A few years ago, I was walking through the floor at our Mumbai office.
The systems had crashed. Client escalations were piling up. Phones were ringing off the hook.
I turned to a young associate and asked, “How bad is it?”
Before she could reply, the pantry boy , who served chai every evening quietly said:
“Sir, today no one touched their tea.”
That one line told me more about team morale than any MIS report or crisis email.
It reminded me:
Leadership is not about having all the answers.

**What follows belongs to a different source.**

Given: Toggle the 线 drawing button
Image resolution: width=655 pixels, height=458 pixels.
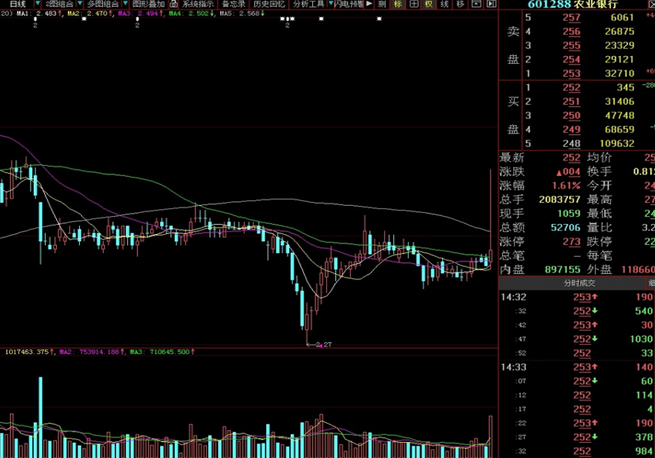Looking at the screenshot, I should click(x=444, y=4).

It’s about noticing what others miss.
So here’s my advice to fellow leaders, from three decades across boardrooms, banks, and scaling businesses:
🔹 Don’t just fix. First, feel. Before jumping into action, walk the floor. Read the room.
🔹 Culture hides in the small things. Who gets heard. Who gets cut off. What gets tolerated.
🔹 Stop being the superhero. Solving everything makes you the bottleneck.
🔹 Ask sharper questions. That’s how you unlock real strategy.
🔹 In hard times, show up human. People remember how you made them feel , not just what you delivered.
We talk strategy in boardrooms.
But the story of a company is told in its habits, tone, and unspoken rituals.
What silent signal have you picked up as a leader lately?
Let’s hear from the leaders in the room.